3 A blindagem do acesso

A blindagem do acesso tem três dimensões distintas que importa caracterizar. A primeira respeita às permanentes dificuldades de acesso do cidadão à rede de saúde primária parecendo que estamos numa era anterior à invenção do telefone por Bell.

Assim, por exemplo, se pretender fazer qualquer contacto (dúvida, consulta, etc.) no meu centro de saúde (USF das Descobertas, em Lisboa), o site do SNS diz-me não ser possível, a linha SNS 24 dá me a mesma resposta , não se consegue telefonar para o centro e se enviar mail terá efeito semelhante ao do seu envio para o planeta Vénus.

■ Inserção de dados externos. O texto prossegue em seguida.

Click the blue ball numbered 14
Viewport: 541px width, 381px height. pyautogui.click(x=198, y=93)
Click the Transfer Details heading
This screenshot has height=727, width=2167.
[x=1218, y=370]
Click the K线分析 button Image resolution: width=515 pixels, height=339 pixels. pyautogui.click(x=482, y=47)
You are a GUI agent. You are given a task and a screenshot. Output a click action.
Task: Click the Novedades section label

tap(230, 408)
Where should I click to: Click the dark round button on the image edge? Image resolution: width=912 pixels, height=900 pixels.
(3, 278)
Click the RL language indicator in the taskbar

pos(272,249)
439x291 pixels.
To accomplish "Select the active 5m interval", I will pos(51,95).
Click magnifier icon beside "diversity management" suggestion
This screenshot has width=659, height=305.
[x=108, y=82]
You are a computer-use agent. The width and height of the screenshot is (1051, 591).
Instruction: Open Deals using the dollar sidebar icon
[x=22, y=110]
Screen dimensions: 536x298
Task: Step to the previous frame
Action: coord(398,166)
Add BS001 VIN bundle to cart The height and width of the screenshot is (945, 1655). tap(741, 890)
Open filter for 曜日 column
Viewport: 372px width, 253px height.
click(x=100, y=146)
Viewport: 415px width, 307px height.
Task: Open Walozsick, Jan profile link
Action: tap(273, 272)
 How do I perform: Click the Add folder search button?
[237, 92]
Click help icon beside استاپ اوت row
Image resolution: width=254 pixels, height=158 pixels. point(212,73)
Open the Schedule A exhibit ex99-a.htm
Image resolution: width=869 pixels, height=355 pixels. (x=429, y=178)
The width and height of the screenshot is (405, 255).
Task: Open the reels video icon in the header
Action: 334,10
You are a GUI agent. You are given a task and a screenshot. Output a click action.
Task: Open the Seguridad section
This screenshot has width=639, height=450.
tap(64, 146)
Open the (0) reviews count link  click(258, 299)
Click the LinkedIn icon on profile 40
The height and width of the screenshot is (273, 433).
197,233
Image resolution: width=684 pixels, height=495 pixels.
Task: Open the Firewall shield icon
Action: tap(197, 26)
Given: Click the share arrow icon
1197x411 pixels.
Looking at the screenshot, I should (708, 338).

O segundo tipo de blindagem concerne os crescentes atrasos quanto à prestação de cuidados, sejam consultas, exames ou cirurgias também bem conhecidos e agora agravados pelos atrasos devidos ao COVID19.

O terceiro tipo de blindagem respeita a incipiente adoção dos meios digitais para fazer saúde domiciliária potenciando a portabilidade das chamadas “ wearable technologies”, abrindo o SNS às redes domiciliárias e conseguindo tratar idosos e doentes crónicos sem os hospitalizar.

4 Conclusão

Em suma, as políticas atuais conduzem o SNS a ser uma ilha estatal no contexto da economia de mercado que caracteriza a UE a que pertencemos o que suscita insuficiências e contradições progressivas pois tal modelo acaba por exigir maior recurso ao setor privado no que respeita aos recursos adquiridos e faz crescer o recurso aos operadores privados pelos cidadãos devido ao insuficiente serviço prestado pelo SNS. Eis porque, segundo o recente anuário da OCDE, Health at a glance, 2021, somos o país da EU em que a percentagem do consumo das famílias em saúde (out of the pocket ) é maior (quase 5% maior) e a contratação de seguros privados é superior à média, sendo realmente surpreendente como num país com salário médio tão baixo e próximo dos 1000 euros já quase 1/3 das famílias conseguem pagar seguro privado de saúde!

Ou seja, quem quiser relançar o SNS reconciliando-o com as próprias populações e as estruturas profissionais, sociais e económicas de Portugal, no quadro da economia de mercado a que pertencemos, terá de começar por combater as três blindagens referidas.